> **INSTRUCTIONS TO FOLLOW**: Lines from the one containing "Image resolution: width=1024" through the last line of the data are to be repeated word for word, both ends included.

Items listed in a dataset
-.-.-
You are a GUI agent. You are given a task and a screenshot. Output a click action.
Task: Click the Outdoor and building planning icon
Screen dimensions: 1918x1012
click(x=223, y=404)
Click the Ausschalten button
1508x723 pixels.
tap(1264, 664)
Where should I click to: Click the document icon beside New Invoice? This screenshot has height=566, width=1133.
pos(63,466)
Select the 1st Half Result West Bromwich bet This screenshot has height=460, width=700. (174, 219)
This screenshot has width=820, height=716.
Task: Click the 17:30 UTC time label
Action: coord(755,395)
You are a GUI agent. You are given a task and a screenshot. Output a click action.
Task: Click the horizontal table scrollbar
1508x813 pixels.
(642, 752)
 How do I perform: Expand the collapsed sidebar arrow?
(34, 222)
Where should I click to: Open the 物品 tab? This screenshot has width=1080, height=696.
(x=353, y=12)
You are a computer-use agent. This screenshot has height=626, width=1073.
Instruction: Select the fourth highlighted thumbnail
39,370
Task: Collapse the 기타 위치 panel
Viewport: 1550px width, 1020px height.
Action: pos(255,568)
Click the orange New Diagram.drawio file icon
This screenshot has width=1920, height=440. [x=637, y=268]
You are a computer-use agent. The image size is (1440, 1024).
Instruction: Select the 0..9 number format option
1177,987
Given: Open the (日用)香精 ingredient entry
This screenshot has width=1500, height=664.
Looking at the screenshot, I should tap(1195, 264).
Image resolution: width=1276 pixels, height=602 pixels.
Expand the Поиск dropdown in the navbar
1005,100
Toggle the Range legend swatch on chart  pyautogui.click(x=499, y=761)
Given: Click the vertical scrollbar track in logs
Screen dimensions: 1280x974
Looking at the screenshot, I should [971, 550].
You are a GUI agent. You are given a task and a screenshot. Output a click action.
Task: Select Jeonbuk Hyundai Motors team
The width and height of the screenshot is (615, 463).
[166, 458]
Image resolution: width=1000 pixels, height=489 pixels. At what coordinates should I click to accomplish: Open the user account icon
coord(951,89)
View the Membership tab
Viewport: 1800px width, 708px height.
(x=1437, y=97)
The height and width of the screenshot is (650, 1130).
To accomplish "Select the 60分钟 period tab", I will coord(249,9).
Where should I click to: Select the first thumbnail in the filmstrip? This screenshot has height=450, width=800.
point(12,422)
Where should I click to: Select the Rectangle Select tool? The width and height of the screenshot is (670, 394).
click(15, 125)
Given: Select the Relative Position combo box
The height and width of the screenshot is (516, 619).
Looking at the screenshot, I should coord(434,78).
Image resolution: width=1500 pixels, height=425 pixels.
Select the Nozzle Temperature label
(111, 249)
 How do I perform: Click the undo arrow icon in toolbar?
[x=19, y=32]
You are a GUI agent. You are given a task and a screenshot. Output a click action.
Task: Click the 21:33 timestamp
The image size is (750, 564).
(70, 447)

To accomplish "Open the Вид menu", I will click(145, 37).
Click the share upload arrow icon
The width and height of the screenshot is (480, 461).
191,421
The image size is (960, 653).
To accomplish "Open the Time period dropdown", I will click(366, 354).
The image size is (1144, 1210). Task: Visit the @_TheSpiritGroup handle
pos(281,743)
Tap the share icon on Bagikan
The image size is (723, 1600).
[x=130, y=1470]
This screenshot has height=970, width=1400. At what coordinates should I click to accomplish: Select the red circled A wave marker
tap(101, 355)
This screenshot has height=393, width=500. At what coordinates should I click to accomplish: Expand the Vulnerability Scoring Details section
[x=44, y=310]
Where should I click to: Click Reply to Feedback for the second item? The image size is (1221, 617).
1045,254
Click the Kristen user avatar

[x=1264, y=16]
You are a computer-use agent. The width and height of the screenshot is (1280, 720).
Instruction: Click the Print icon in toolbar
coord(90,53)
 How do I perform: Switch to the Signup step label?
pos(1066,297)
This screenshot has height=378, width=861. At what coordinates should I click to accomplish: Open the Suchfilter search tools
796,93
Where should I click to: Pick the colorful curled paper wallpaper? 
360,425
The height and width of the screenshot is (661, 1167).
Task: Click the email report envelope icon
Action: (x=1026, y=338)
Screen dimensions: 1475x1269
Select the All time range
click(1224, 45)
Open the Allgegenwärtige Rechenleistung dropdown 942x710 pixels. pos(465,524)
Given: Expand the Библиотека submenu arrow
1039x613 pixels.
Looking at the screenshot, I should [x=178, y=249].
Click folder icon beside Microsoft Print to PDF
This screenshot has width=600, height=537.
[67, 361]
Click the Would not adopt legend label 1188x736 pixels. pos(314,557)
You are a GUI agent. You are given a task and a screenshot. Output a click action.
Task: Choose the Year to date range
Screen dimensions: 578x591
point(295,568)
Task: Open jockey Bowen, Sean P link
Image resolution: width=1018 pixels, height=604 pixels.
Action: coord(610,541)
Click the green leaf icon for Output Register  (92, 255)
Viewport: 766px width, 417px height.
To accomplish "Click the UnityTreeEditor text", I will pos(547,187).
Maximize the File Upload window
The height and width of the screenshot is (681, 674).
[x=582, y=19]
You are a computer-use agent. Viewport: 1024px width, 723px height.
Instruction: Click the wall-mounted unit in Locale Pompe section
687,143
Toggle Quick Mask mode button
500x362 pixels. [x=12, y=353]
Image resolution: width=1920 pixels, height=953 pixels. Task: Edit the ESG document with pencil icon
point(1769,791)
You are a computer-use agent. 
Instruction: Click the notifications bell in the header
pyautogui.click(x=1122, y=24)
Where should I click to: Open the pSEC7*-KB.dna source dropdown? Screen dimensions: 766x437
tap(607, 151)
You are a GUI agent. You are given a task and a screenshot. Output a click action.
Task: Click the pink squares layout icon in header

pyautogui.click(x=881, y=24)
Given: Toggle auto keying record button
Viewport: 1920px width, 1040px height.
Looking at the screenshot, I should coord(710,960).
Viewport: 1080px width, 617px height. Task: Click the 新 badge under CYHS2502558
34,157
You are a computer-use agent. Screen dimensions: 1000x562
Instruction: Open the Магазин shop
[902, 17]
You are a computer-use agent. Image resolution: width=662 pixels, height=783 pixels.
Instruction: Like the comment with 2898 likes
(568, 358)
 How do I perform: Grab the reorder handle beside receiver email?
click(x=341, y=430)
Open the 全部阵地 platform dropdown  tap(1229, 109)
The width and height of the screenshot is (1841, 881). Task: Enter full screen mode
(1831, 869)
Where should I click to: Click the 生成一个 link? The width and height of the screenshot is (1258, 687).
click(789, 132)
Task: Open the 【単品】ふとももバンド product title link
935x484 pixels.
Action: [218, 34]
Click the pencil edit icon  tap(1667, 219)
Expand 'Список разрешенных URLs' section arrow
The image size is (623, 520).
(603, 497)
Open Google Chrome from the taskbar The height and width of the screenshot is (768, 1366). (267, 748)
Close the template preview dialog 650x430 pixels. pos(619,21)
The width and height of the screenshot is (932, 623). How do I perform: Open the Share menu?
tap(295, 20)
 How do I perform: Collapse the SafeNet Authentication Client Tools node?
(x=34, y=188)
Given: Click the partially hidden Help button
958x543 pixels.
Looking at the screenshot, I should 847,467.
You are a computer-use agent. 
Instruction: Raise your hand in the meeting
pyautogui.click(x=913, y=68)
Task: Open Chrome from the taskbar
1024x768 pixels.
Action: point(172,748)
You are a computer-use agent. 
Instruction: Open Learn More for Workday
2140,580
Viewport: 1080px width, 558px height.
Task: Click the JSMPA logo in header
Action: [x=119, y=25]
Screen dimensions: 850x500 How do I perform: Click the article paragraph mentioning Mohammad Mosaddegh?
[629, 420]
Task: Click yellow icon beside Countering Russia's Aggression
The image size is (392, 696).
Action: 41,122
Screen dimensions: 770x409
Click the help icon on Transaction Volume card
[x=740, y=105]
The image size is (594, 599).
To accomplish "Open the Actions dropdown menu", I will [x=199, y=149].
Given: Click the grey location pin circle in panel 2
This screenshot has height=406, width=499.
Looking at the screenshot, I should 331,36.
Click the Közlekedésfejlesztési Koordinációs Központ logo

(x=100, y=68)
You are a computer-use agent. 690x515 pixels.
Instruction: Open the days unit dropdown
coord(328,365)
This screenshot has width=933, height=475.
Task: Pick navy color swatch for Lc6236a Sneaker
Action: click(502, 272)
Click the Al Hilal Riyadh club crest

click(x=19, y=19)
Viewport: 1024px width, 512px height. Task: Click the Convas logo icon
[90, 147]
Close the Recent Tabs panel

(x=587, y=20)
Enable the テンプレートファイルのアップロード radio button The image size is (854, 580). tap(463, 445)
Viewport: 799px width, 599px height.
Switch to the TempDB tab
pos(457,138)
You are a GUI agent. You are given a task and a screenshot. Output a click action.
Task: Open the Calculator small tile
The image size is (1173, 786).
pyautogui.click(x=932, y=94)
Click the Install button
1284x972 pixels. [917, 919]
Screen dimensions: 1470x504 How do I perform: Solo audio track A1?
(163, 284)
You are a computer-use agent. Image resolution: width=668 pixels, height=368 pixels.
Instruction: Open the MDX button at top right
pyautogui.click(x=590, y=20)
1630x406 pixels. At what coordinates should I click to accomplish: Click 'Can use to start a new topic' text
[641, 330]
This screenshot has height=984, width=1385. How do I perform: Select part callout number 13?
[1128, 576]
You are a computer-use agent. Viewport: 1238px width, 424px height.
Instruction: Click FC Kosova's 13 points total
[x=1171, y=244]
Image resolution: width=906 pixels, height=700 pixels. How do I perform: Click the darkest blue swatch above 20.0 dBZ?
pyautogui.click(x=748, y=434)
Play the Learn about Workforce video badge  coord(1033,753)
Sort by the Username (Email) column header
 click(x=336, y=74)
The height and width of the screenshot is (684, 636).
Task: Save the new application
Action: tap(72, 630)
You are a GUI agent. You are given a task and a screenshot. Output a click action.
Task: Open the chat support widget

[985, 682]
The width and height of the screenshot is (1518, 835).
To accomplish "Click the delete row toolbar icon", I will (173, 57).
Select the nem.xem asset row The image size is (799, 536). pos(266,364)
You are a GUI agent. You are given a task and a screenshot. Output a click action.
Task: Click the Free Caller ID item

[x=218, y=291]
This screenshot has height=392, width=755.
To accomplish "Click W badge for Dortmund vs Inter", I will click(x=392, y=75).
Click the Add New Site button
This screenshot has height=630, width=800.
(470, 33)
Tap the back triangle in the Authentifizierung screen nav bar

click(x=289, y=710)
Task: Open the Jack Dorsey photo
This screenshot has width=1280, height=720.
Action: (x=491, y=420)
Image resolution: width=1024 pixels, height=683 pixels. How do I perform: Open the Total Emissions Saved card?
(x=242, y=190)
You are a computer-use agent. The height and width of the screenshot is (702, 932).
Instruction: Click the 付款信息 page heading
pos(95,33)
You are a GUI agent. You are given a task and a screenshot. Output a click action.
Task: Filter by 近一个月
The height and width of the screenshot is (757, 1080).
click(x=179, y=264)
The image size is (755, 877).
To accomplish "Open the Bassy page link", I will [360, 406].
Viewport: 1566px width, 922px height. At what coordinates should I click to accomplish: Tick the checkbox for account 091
-.-.-
> **RESULT BELOW**:
Image resolution: width=1024 pixels, height=683 pixels. How do I perform: Open the Total Emissions Saved card?
(x=242, y=190)
You are a computer-use agent. The height and width of the screenshot is (702, 932).
Instruction: Click the 付款信息 page heading
pos(95,33)
You are a GUI agent. You are given a task and a screenshot. Output a click action.
Task: Filter by 近一个月
The height and width of the screenshot is (757, 1080).
click(x=179, y=264)
The image size is (755, 877).
To accomplish "Open the Bassy page link", I will [360, 406].
Viewport: 1566px width, 922px height. At what coordinates should I click to accomplish: Tick the checkbox for account 091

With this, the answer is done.